MEAN_KEY_INTERVAL = 1 #: The average number of seconds between key presses
MAX_KEY_INTERVAL = 10 #: The maximum number of seconds between key presses
END_BUFFER_SECONDS = 30 #: Seconds to wait after expected game end before giving up
def complete_questionnaire(self):
"""Complete the standard debriefing form randomly."""
difficulty = Select(self.driver.find_element_by_id('difficulty'))
difficulty.select_by_value(str(random.randint(1, 7)))
engagement = Select(self.driver.find_element_by_id('engagement'))
engagement.select_by_value(str(random.randint(1, 7)))
try:
fun = Select(self.driver.find_element_by_id('fun'))
# This is executed by the IEC_demo.py script...
# No need to fill out a random value.
fun.select_by_value(str(0))
except NoSuchElementException:
pass
return True
def get_wait_time(self):
""" Return a random wait time approximately average to
MEAN_KEY_INTERVAL but never more than MAX_KEY_INTERVAL"""
return min(random.expovariate(1.0 / self.MEAN_KEY_INTERVAL), self.MAX_KEY_INTERVAL)
def wait_for_grid(self):
"""Blocks until the grid is visible"""
self.on_grid = True
return WebDriverWait(self.driver, 15).until(
EC.presence_of_element_located((By.ID, "grid"))
)
def get_js_variable(self, variable_name):
"""Return an arbitrary JavaScript variable from the browser"""
try:
script = 'return window.{};'.format(variable_name)
result = self.driver.execute_script(script)
if result is None:
# In some cases (older remote Firefox)
# we need to use window.wrappedJSObject
script = 'return window.wrappedJSObject.{};'.format(variable_name)
result = self.driver.execute_script(script)
except WebDriverException:
result = None
if result is not None:
return json.loads(result)
def observe_state(self):
"""Return the current state the player sees"""
return self.get_js_variable("state")
def get_player_id(self):
"""Return the current player's ID number"""
return str(self.get_js_variable("ego"))
@property
def food_positions(self):
"""Return a list of food coordinates"""
try:
return [tuple(item['position']) for item in self.state['food']
if item['maturity'] > 0.5]
except (AttributeError, TypeError, KeyError):
return []
@property
def wall_positions(self):
"""Return a list of wall coordinates"""
try:
return [tuple(item['position']) for item in self.state['walls']]
except (AttributeError, TypeError, KeyError):
return []
@property
def player_positions(self):
"""Return a dictionary that maps player id to their coordinates"""
return {
player['id']: player['position'] for player in self.state['players']
}
@property
def my_position(self):
"""The position of the current player or None if unknown"""
player_positions = self.player_positions
if player_positions and self.player_id in player_positions:
return player_positions[self.player_id]
else:
return None
@property
def is_still_on_grid(self):
"""Is the grid currently being displayed"""
return self.on_grid
def send_next_key(self, grid):
"""Send the next key due to be sent to the server"""
# This is a roundabout way of sending the key
# to the grid element; it's needed to avoid a
# "cannot focus element" error with chromedriver
try:
if self.driver.desired_capabilities['browserName'] == 'chrome':
action = ActionChains(self.driver).move_to_element(grid)
action.click().send_keys(self.get_next_key()).perform()
else:
grid.send_keys(self.get_next_key())
except StaleElementReferenceException:
self.on_grid = False
def participate(self):
"""Participate in the experiment.
Wait a random amount of time, then send a key according to
the algorithm above.
"""
self.wait_for_quorum()
if self._skip_experiment:
self.log('Participant overrecruited.

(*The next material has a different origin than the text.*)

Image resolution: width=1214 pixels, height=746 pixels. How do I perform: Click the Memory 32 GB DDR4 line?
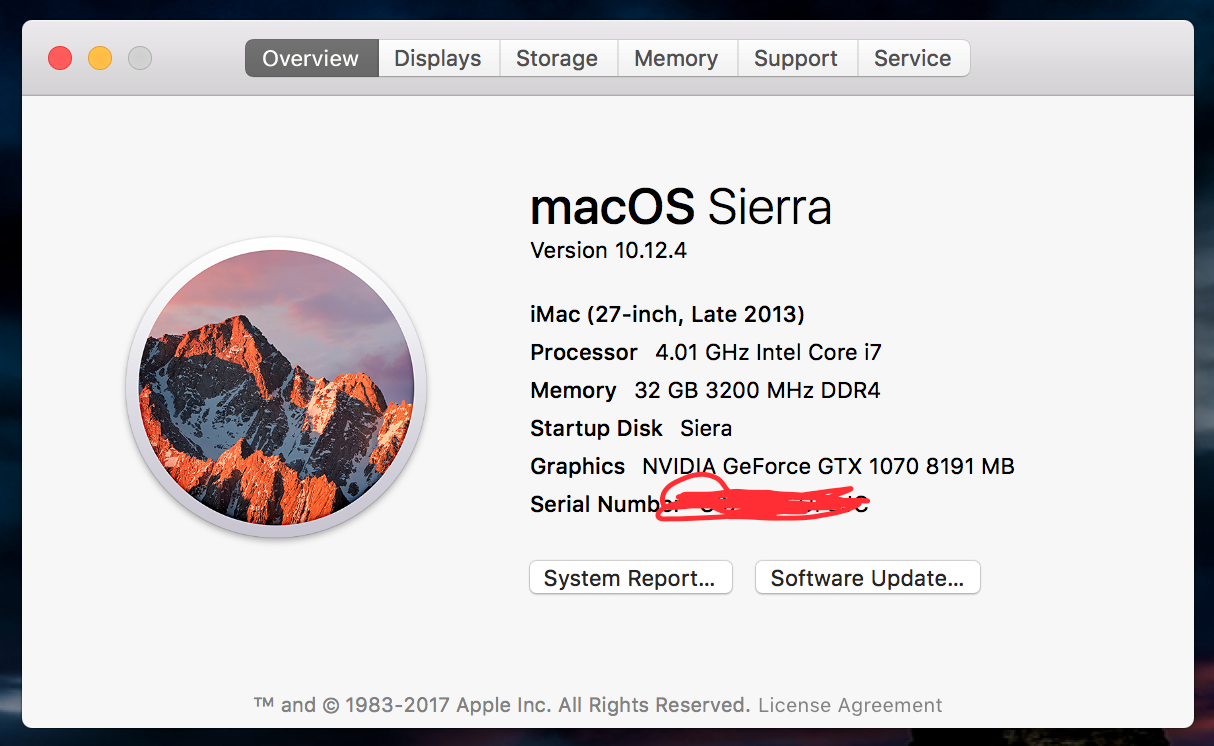(705, 390)
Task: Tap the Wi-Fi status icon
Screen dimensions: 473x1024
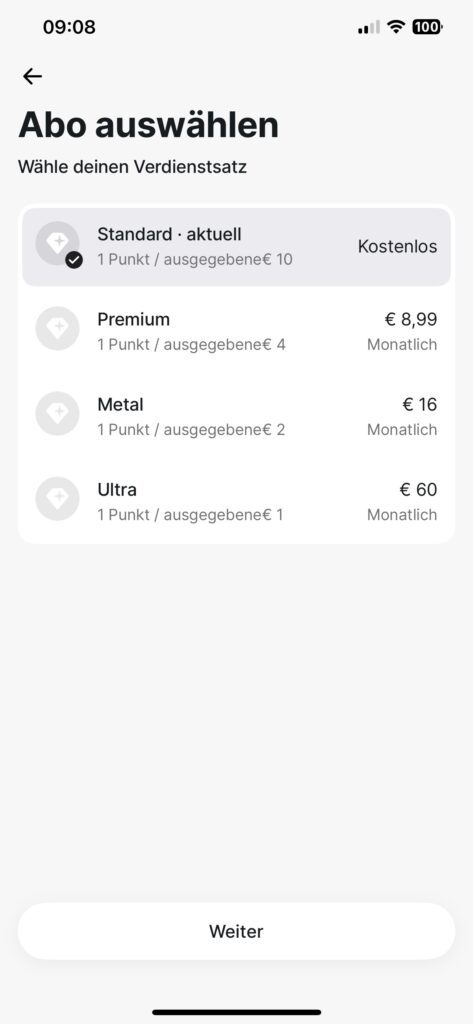Action: pos(395,27)
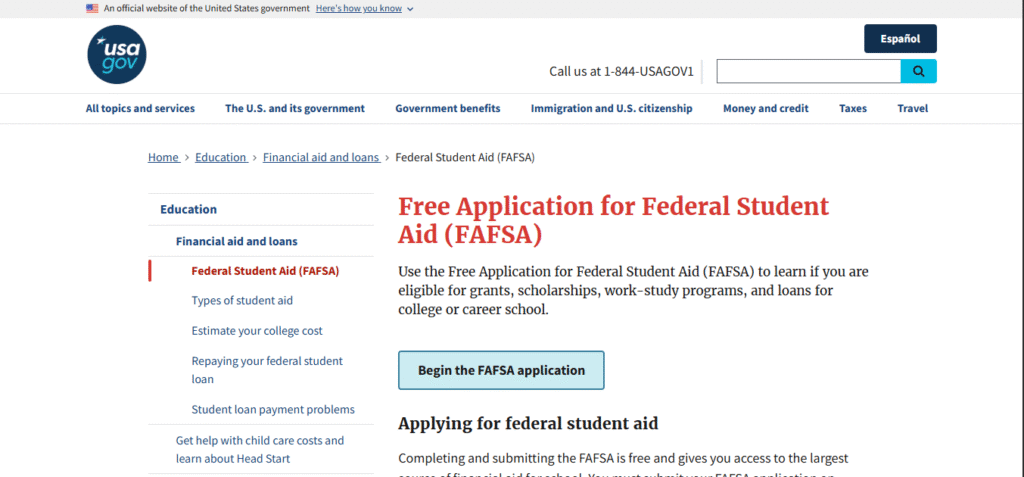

Skipping experiment.')
return True
self.wait_for_grid()
self.log('Bot player started')
# Wait for state to be available
self.state = None
self.player_id = None
while (self.state is None) or (self.player_id is None):
gevent.sleep(0.500)
self.state = self.observe_state()
self.player_id = self.get_player_id()
# Pick an expected finish time far in the future, it will be updated the first time
# the bot gets a state
expected_finish_time = datetime.datetime.now() + datetime.timedelta(days=1)

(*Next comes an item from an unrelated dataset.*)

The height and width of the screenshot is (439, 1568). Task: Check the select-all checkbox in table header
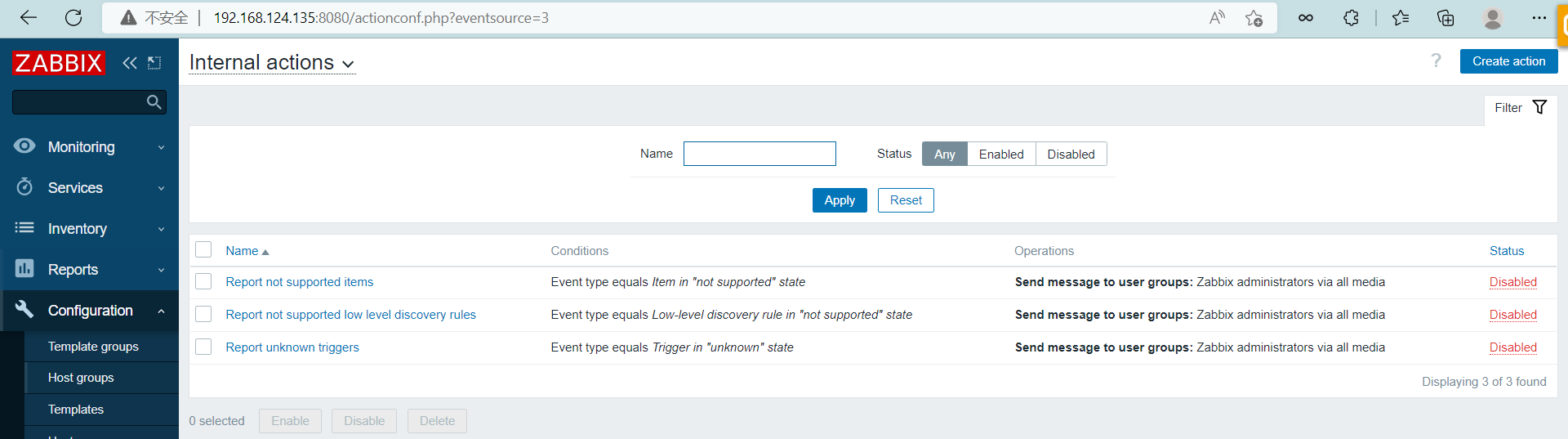point(204,250)
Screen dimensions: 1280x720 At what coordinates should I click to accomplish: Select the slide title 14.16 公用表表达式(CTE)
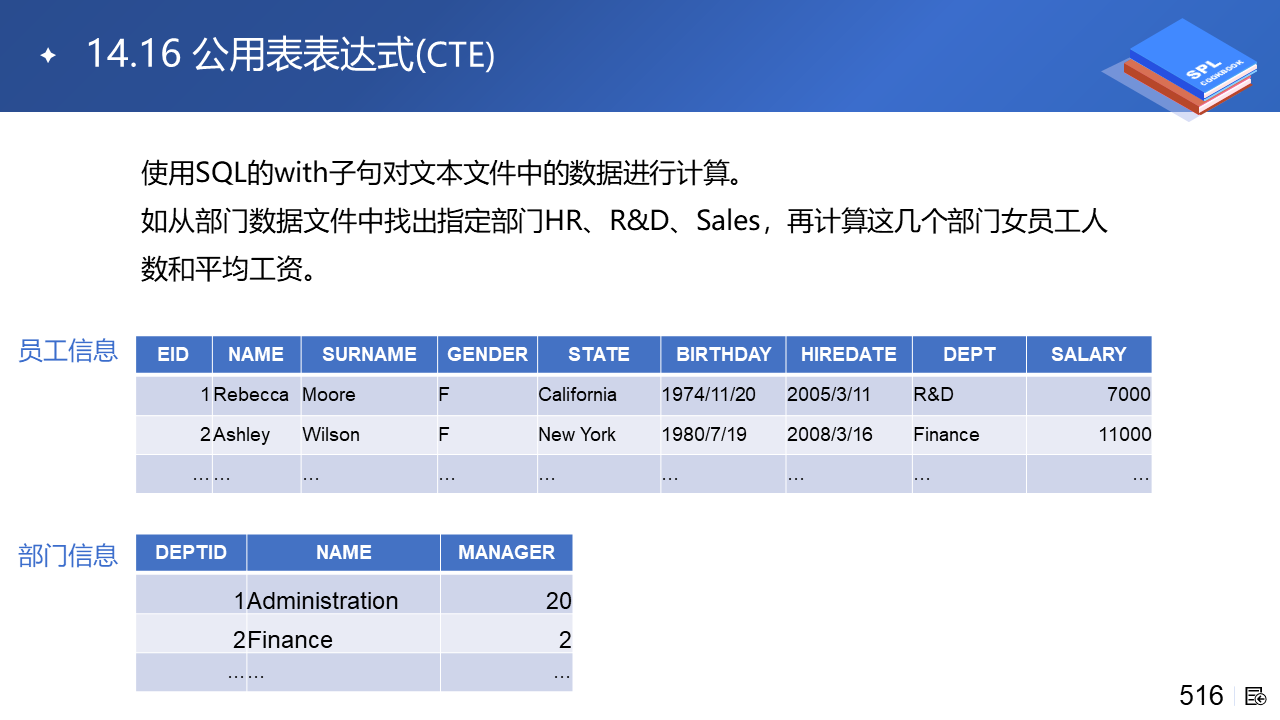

while self.is_still_on_grid:
# The proposed finish time is how many seconds we think remain plus the current time
proposed_finish_time = datetime.datetime.now() + datetime.timedelta(
seconds=self.grid['remaining_time']
)
# Update the expected finish time iff it is earlier than we thought
expected_finish_time = min(expected_finish_time, proposed_finish_time)

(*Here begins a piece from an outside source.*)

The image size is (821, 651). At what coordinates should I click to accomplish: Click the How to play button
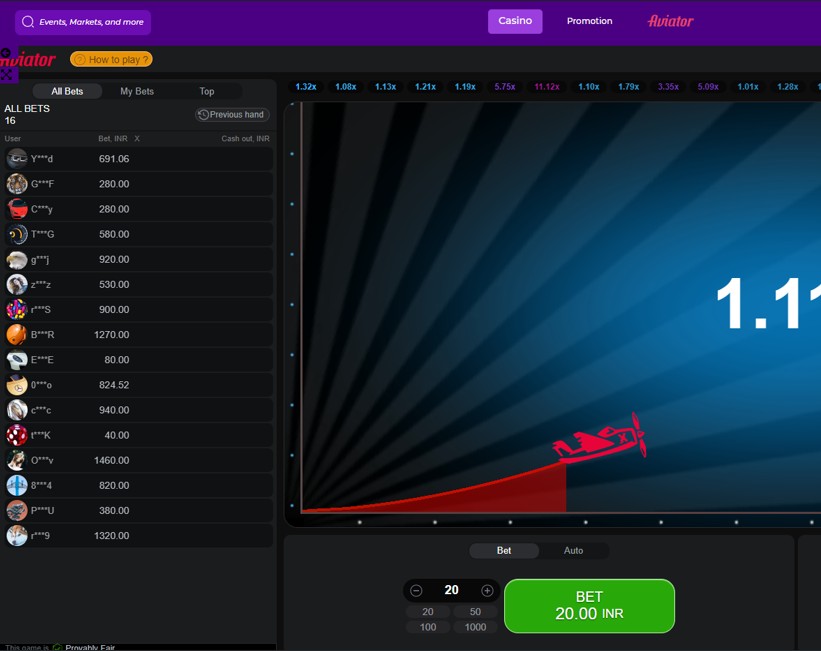pyautogui.click(x=111, y=60)
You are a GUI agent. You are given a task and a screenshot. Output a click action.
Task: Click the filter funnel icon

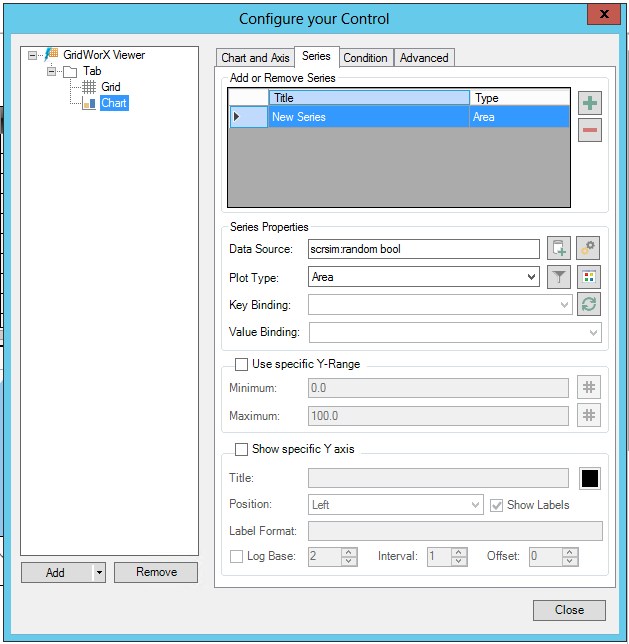point(559,277)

# If we expected to finish more than 30 seconds ago then bail out
now = datetime.datetime.now()
if expected_finish_time + datetime.timedelta(seconds=self.END_BUFFER_SECONDS) < now:
return True
gevent.sleep(self.get_wait_time())
try:
observed_state = self.observe_state()
if observed_state:
self.state = observed_state
self.send_next_key()
else:
return False
except (StaleElementReferenceException, AttributeError):
return True
def get_next_key(self):
"""Classes inheriting from this must override this method to provide the logic to
determine what their next action should be"""
raise NotImplementedError
def get_expected_position(self, key):
"""Predict future state given an action.
Given the current state of players, if we were to push the key
specified as a parameter, what would we expect the state to become,
ignoring modeling of other players' behavior.
:param key: A one character string, especially from
:class:`selenium.webdriver.common.keys.Keys`
"""
positions = self.player_positions
my_position = self.my_position
if my_position is None:
return positions
if key == Keys.UP:
my_position = (my_position[0] - 1, my_position[1])
elif key == Keys.DOWN:
my_position = (my_position[0] + 1, my_position[1])
elif key == Keys.LEFT:
my_position = (my_position[0], my_position[1] - 1)
elif key == Keys.RIGHT:
my_position = (my_position[0], my_position[1] + 1)
if my_position in self.wall_positions:
# if the new position is in a wall the movement fails
my_position = self.my_position
if my_position in self.player_positions.values():
# If the other position is occupied by a player we assume it fails, but it may not
my_position = self.my_position
positions[self.player_id] = my_position
return positions
@staticmethod
def manhattan_distance(coord1, coord2):
"""Return the manhattan (rectilinear) distance between two coordinates."""
x = coord1[0] - coord2[0]
y = coord1[1] - coord2[1]
return abs(x) + abs(y)
def translate_directions(self, directions):
"""Convert a string of letters representing cardinal directions
to a tuple of Selenium arrow keys"""
lookup = {
'N': Keys.UP,
'S': Keys.DOWN,
'E': Keys.RIGHT,
'W': Keys.LEFT,
}
return tuple(map(lookup.get, directions))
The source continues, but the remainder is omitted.